Twitter has fired at least a dozen employees responsible for handling “misinformation policy, global appeals and state media” at its Dublin and Singapore offices, Bloomberg reported on Saturday, citing people familiar with the matter. It's the latest in a series of radical reforms conducted by the social media platform's new CEO, Elon Musk.
Twitter’s head of Trust and Safety, Ella Irwin, told the publication that in order to “consolidate teams,” the company eliminated duplicate positions and jobs with insufficient workload to justify their existence. Friday's cuts reportedly affected the head of site integrity for Twitter’s Asia-Pacific region, Nur Azhar Bin Ayob, and senior director of revenue policy, Analuisa Dominguez, while others asked not to be identified.
In a separate statement to Reuters, Irwin admitted some fresh cuts in her department, but said the company still has “thousands of people” responsible for content moderation and has “not made cuts to the teams that do that work daily.”
After finalizing his purchase of Twitter for $44 billion in October, Musk acknowledged that bankruptcy was a possibility for the social media giant if it does not start generating more cash. In an attempt to cut costs, he fired half of the company’s staff, including most of the top executives, and ordered the remaining employees to stop working from home. In total, an estimated two thirds of the company’s employees and contractors globally were laid off, fired or quit.
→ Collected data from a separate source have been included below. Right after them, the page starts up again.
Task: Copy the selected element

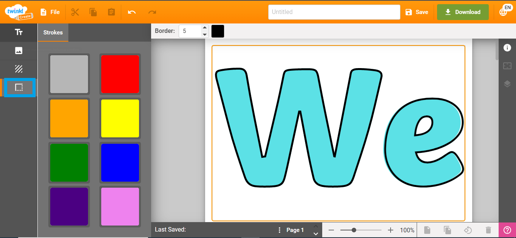Action: pyautogui.click(x=93, y=12)
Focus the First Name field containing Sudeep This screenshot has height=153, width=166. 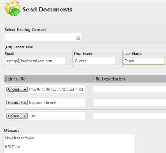point(94,61)
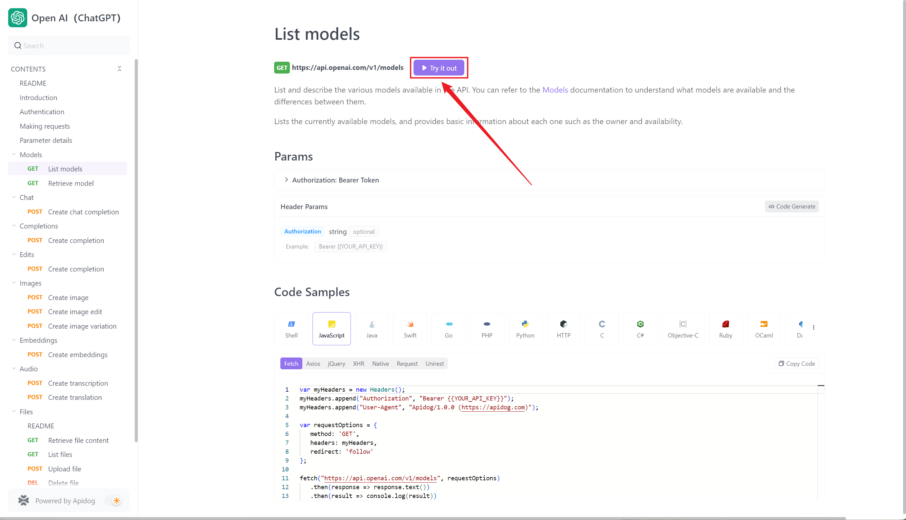Click the POST icon for Create embeddings

35,354
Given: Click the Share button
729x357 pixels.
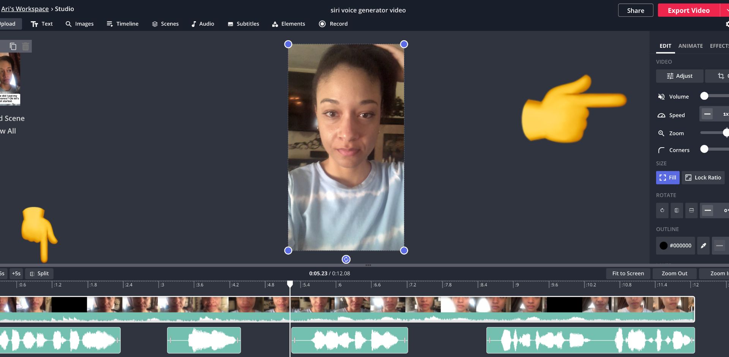Looking at the screenshot, I should [x=635, y=10].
As the platform's new owner, Musk also pushed to scale back content restrictions, vowing to make Twitter a 'bastion' of free speech, while ushering in a range of policy changes which triggered a backlash from the media establishment. He reactivated the accounts of dozens of its more controversial users and began sharing internal company communications hinting at a massive political conspiracy between the US administration, intelligence agencies and the Big Tech platforms to censor politically inconvenient stories, opinions and people.
The billionaire appeared to acknowledge that not everyone supported his recent political diversions this week, polling his followers as to whether he should “stay out of politics” or “keep shooting his feet.” He later joked, that “if I dig my grave deep enough, maybe it comes out the other side of Earth.”